» What the exercise asks
What you produce should be the lines from the line containing "The height and" through the last line below, both ends included, reproduced exactly and without pictures.

» Provided entries
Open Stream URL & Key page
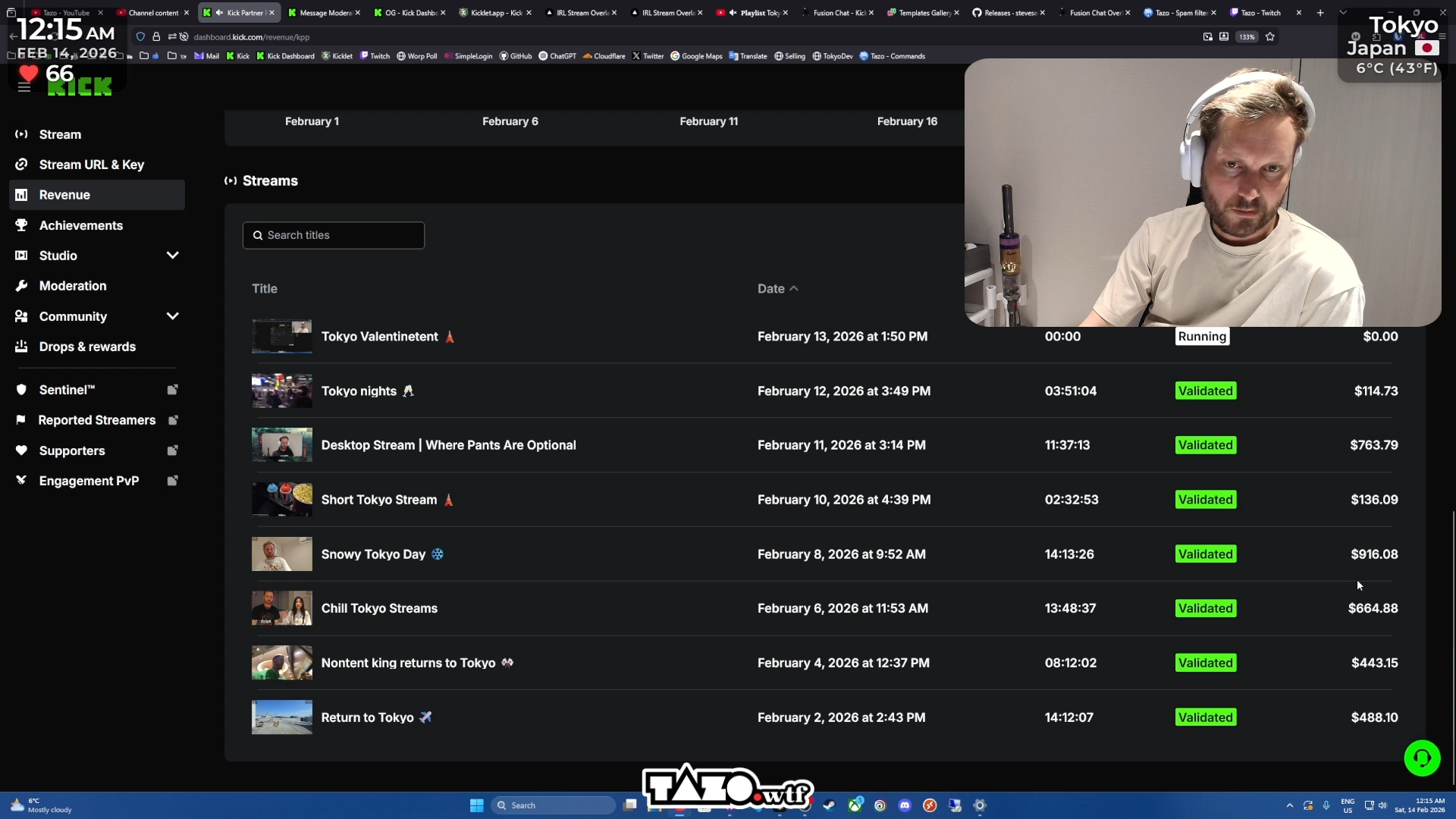1456x819 pixels. point(91,165)
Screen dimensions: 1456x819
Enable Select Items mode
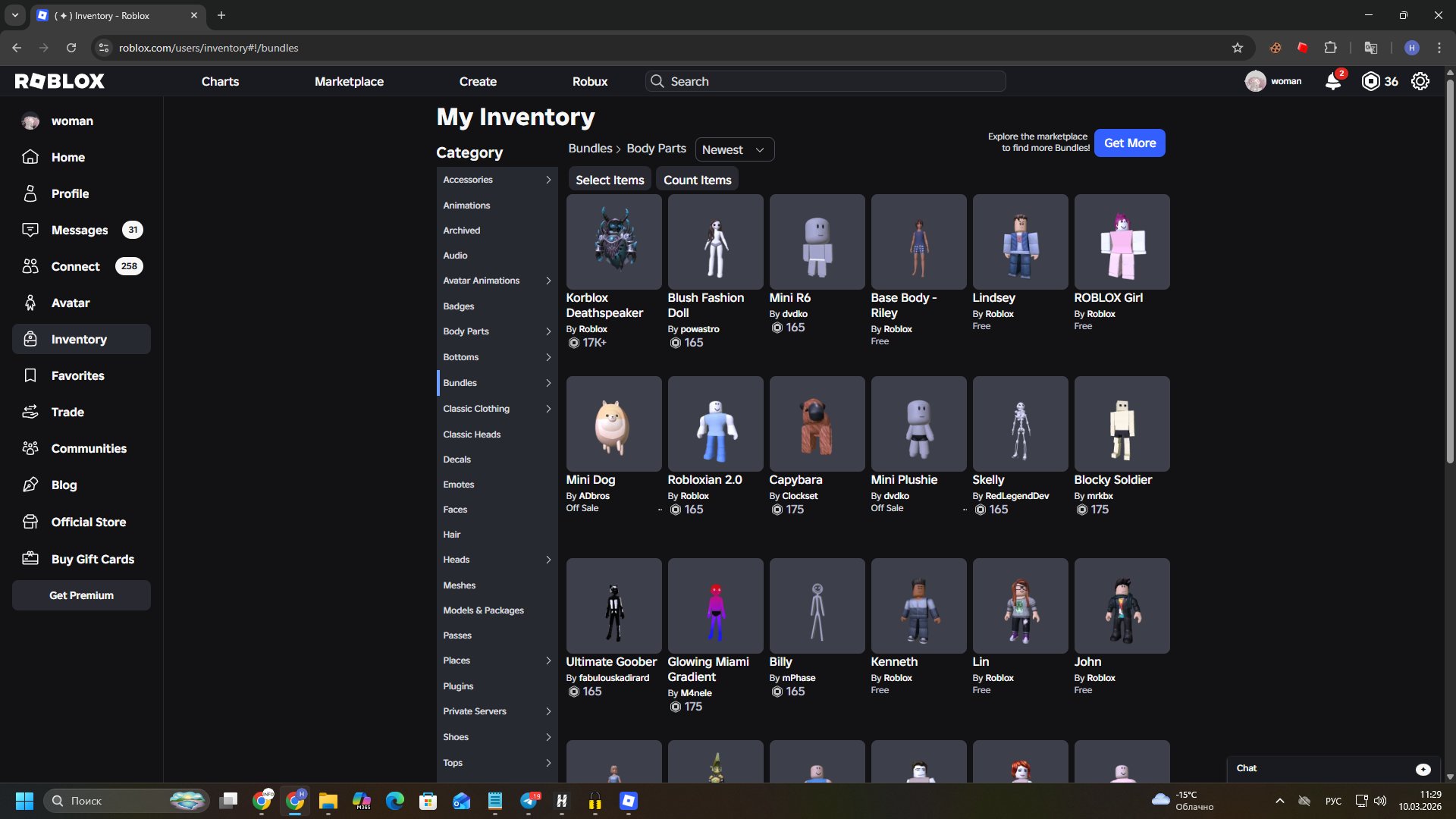609,179
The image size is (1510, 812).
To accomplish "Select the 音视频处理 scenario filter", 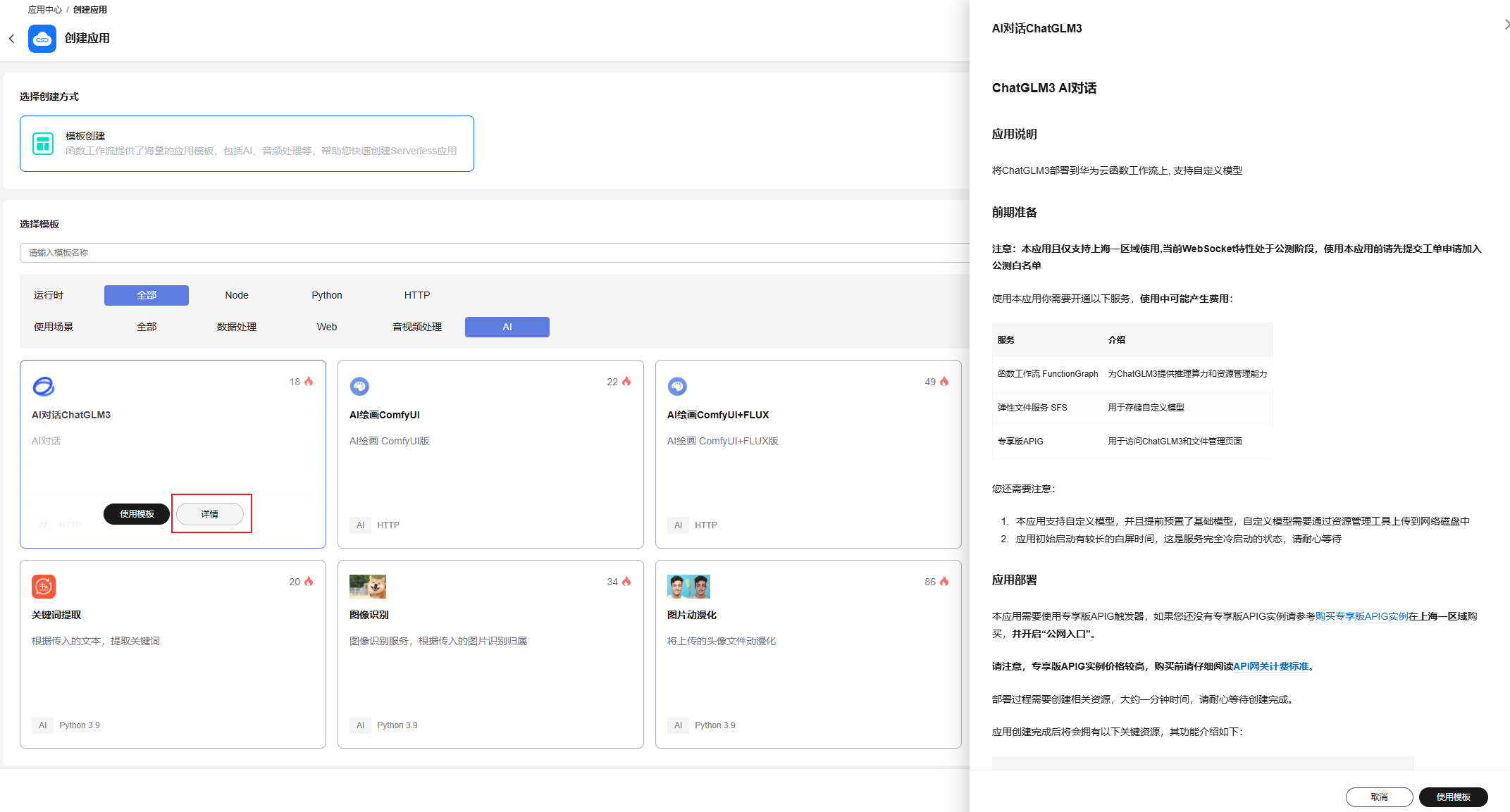I will tap(417, 327).
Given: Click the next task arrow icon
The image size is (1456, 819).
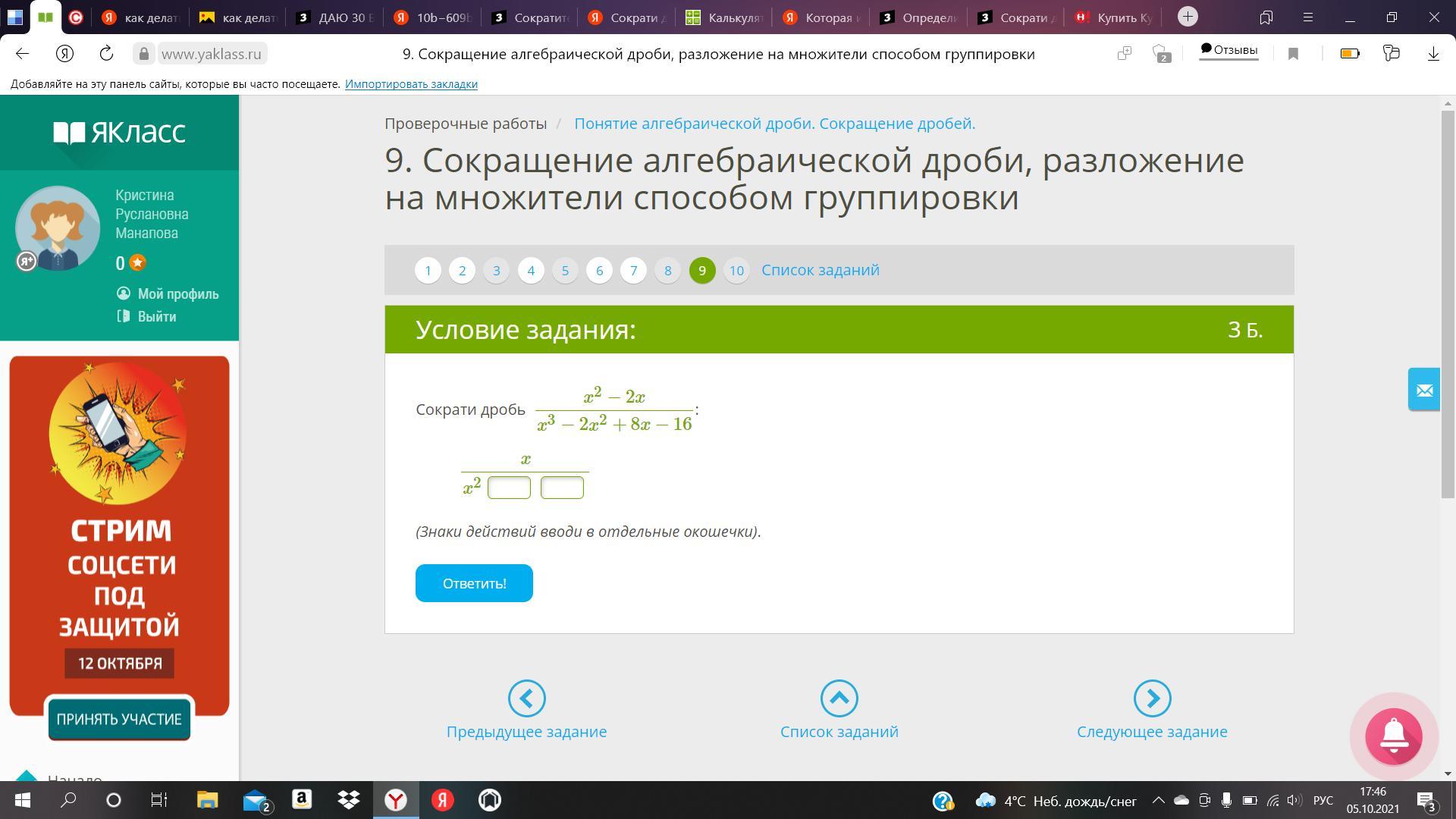Looking at the screenshot, I should coord(1152,698).
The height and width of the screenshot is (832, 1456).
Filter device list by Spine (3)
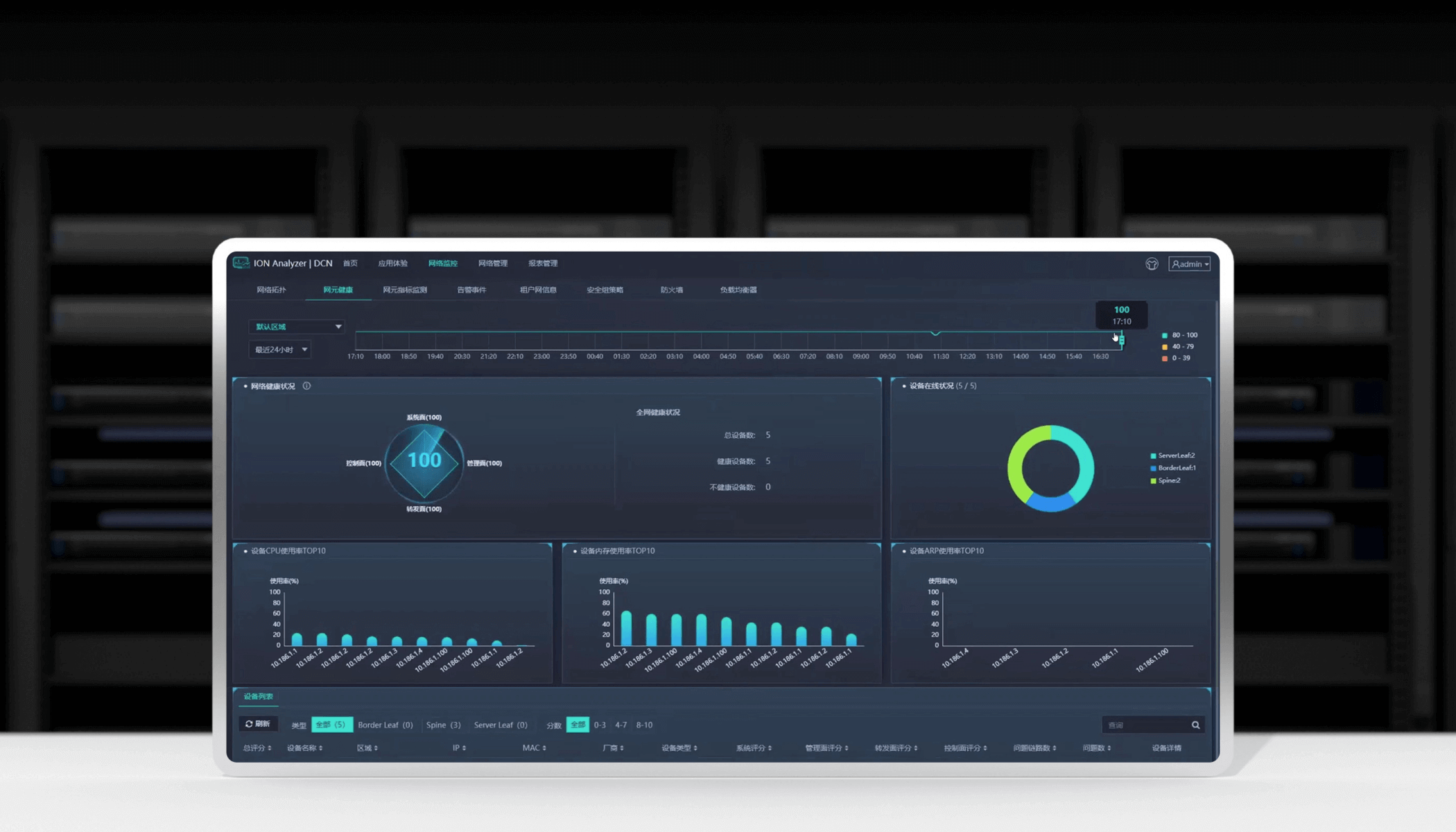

» Task solution
The height and width of the screenshot is (832, 1456).
Filter device list by Spine (3)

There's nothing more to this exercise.